── Records to use
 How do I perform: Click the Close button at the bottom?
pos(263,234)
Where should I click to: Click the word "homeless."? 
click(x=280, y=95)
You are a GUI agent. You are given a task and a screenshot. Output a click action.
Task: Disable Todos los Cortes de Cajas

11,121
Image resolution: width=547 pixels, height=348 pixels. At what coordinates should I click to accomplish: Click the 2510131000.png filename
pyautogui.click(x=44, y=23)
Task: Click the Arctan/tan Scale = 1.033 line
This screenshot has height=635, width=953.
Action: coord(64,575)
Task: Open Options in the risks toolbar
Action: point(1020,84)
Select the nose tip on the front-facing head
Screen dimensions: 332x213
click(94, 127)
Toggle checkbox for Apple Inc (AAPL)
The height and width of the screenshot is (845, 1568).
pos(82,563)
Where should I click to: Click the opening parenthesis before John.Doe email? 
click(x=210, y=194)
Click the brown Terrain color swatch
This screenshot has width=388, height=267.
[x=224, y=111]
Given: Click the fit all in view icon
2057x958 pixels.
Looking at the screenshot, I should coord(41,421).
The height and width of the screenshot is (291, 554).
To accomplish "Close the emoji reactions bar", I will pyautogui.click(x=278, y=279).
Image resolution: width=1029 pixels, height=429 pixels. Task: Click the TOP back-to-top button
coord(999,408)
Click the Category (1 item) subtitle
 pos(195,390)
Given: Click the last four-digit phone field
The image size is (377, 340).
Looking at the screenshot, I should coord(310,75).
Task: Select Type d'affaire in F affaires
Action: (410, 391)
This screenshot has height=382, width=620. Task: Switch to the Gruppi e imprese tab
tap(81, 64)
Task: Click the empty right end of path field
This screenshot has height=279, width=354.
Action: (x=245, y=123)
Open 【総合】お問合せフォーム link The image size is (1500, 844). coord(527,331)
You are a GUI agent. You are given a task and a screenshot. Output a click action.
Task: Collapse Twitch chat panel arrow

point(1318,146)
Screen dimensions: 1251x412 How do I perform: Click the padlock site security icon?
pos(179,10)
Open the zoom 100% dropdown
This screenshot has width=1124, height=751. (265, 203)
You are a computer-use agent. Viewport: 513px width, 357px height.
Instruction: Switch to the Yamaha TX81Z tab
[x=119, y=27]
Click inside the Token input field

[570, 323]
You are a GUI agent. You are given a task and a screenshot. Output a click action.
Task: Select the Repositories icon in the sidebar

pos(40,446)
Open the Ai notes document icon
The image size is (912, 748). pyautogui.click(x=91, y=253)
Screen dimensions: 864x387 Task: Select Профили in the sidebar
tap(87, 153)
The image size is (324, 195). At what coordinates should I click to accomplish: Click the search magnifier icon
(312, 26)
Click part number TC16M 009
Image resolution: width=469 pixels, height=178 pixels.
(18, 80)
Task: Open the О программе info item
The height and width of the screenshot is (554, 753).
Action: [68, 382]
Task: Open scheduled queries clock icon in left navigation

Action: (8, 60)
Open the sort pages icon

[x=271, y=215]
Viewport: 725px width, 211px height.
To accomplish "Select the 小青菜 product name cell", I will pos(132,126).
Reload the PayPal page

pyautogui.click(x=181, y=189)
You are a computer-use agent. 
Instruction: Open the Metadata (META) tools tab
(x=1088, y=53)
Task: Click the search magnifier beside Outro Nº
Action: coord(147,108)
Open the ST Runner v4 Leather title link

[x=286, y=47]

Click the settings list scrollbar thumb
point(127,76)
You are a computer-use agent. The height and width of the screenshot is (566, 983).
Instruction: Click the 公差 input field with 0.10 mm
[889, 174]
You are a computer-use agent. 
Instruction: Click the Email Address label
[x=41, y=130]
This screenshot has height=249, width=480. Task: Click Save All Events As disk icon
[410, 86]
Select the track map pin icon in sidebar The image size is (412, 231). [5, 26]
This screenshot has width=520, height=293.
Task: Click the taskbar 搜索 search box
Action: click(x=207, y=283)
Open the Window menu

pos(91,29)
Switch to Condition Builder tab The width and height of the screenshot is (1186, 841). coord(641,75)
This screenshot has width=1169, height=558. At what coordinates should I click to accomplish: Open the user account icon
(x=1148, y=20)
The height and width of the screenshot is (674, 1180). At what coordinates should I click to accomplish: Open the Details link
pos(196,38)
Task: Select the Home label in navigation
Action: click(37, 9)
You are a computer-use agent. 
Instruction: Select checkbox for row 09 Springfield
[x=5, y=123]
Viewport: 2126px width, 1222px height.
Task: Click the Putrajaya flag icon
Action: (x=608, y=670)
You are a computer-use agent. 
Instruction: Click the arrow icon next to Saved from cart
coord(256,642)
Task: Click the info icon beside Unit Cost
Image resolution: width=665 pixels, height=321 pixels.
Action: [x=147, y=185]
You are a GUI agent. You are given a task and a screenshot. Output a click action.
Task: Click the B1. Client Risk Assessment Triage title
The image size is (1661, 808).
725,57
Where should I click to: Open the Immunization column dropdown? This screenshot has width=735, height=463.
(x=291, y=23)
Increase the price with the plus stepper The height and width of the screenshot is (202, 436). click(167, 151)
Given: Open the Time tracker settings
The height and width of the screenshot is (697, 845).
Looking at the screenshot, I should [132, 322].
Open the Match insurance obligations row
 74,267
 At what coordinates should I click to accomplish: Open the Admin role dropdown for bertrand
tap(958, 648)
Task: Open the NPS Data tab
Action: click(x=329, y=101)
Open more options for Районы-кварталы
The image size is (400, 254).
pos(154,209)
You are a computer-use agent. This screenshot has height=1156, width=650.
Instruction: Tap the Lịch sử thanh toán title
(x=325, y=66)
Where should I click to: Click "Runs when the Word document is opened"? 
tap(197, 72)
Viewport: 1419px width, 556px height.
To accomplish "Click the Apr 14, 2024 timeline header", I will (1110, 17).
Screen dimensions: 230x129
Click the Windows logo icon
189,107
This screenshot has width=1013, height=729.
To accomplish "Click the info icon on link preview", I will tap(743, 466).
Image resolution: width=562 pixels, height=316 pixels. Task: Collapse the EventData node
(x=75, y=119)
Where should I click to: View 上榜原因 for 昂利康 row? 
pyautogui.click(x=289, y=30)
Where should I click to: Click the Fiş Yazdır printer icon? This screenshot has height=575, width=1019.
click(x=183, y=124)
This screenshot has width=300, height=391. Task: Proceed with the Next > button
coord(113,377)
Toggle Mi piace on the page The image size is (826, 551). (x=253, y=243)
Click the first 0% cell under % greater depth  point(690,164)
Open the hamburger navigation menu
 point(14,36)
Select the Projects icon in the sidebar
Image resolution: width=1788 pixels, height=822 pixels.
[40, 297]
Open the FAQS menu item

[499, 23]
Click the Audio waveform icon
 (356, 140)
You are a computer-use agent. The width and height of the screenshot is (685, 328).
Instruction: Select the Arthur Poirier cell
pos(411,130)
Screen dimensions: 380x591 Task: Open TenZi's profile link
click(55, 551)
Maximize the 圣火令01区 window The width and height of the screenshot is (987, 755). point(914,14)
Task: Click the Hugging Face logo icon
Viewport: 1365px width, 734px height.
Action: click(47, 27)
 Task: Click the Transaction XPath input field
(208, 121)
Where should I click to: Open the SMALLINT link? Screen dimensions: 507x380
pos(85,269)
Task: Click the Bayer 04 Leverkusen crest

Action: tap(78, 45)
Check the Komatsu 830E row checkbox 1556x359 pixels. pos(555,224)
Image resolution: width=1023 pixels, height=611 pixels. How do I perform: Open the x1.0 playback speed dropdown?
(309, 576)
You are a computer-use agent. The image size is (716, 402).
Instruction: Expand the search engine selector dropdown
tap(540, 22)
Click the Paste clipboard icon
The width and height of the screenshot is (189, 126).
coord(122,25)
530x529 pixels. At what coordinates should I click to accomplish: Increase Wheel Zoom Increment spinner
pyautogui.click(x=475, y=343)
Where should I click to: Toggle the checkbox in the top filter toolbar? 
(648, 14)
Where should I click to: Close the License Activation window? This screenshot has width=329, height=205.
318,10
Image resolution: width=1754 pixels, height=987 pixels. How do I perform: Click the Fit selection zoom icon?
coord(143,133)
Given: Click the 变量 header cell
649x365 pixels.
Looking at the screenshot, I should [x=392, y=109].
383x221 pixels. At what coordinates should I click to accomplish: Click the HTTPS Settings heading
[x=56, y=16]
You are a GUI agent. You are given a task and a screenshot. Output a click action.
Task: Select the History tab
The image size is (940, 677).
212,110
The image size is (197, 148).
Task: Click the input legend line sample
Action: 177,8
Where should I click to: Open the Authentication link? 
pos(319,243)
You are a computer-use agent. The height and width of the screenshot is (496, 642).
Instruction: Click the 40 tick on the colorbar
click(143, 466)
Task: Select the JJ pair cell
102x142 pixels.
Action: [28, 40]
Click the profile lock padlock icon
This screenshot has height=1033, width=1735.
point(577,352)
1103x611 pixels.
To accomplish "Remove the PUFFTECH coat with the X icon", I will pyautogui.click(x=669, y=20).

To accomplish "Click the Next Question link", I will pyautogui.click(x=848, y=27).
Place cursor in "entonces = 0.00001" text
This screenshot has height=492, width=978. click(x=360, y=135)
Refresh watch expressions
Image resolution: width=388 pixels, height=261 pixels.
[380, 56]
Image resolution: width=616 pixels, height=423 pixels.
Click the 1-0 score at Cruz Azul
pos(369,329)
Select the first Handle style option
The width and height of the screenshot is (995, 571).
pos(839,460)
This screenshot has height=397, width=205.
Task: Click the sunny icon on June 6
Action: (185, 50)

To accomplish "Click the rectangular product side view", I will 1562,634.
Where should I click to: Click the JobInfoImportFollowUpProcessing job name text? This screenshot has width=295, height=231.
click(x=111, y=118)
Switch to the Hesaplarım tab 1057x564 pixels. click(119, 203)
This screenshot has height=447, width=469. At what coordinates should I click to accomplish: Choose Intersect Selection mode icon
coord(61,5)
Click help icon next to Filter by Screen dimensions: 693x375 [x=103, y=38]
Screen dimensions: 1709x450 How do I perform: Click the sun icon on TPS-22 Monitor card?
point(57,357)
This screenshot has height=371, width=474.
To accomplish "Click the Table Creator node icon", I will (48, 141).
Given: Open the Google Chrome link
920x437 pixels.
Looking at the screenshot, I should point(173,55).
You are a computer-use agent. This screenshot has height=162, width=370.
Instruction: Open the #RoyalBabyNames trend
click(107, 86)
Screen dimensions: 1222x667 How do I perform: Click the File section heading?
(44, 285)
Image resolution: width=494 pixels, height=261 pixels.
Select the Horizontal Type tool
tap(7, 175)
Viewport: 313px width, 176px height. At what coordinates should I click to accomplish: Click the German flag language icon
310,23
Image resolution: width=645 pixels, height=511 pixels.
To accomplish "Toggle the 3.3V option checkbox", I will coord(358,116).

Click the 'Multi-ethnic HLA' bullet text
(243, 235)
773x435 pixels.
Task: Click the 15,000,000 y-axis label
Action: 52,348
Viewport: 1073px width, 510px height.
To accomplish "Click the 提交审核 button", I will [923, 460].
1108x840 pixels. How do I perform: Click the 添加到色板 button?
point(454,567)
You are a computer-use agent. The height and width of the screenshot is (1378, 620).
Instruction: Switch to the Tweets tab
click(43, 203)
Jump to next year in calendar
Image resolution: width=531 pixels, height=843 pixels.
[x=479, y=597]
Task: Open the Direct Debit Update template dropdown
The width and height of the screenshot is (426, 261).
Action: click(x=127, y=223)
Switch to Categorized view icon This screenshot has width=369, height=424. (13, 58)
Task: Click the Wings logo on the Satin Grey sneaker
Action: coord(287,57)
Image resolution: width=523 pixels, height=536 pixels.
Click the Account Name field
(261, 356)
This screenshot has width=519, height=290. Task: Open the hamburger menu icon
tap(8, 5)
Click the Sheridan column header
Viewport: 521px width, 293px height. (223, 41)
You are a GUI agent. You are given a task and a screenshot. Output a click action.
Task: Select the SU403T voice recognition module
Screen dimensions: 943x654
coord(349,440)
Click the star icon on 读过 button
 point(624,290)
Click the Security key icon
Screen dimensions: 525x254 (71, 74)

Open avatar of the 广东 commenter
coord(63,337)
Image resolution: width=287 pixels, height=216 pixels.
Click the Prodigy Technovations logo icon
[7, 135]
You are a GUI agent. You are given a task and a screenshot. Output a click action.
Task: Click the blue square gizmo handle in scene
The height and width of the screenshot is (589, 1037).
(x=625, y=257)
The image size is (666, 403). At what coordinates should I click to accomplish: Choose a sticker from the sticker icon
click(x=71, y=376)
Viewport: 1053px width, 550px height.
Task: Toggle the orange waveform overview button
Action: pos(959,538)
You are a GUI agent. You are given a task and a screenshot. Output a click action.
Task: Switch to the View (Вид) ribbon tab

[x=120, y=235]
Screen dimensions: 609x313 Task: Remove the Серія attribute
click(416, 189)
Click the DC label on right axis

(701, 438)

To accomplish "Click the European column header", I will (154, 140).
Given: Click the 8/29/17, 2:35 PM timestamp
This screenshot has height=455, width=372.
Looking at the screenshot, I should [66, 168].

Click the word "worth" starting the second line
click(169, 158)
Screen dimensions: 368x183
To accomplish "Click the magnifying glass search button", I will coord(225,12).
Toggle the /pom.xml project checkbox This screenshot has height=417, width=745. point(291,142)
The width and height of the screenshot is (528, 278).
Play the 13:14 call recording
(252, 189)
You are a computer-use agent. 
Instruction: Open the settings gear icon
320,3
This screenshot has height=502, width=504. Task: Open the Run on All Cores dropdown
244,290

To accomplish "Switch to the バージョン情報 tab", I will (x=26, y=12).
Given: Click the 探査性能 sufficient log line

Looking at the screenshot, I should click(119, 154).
────
Please convert the lines from the one containing "Click the Sheridan column header" up to and including the one containing "[x=120, y=235]" into a Markdown table with the columns Row and Line, numbering each row and leaving out blank lines.

| Row | Line |
|---|---|
| 1 | Click the Sheridan column header |
| 2 | Viewport: 521px width, 293px height. (223, 41) |
| 3 | You are a GUI agent. You are given a task and a screenshot. Output a click action. |
| 4 | Task: Select the SU403T voice recognition module |
| 5 | Screen dimensions: 943x654 |
| 6 | coord(349,440) |
| 7 | Click the star icon on 读过 button |
| 8 |  point(624,290) |
| 9 | Click the Security key icon |
| 10 | Screen dimensions: 525x254 (71, 74) |
| 11 | Open avatar of the 广东 commenter |
| 12 | coord(63,337) |
| 13 | Image resolution: width=287 pixels, height=216 pixels. |
| 14 | Click the Prodigy Technovations logo icon |
| 15 | [7, 135] |
| 16 | You are a GUI agent. You are given a task and a screenshot. Output a click action. |
| 17 | Task: Click the blue square gizmo handle in scene |
| 18 | The height and width of the screenshot is (589, 1037). |
| 19 | (x=625, y=257) |
| 20 | The image size is (666, 403). At what coordinates should I click to accomplish: Choose a sticker from the sticker icon |
| 21 | click(x=71, y=376) |
| 22 | Viewport: 1053px width, 550px height. |
| 23 | Task: Toggle the orange waveform overview button |
| 24 | Action: pos(959,538) |
| 25 | You are a GUI agent. You are given a task and a screenshot. Output a click action. |
| 26 | Task: Switch to the View (Вид) ribbon tab |
| 27 | [x=120, y=235] |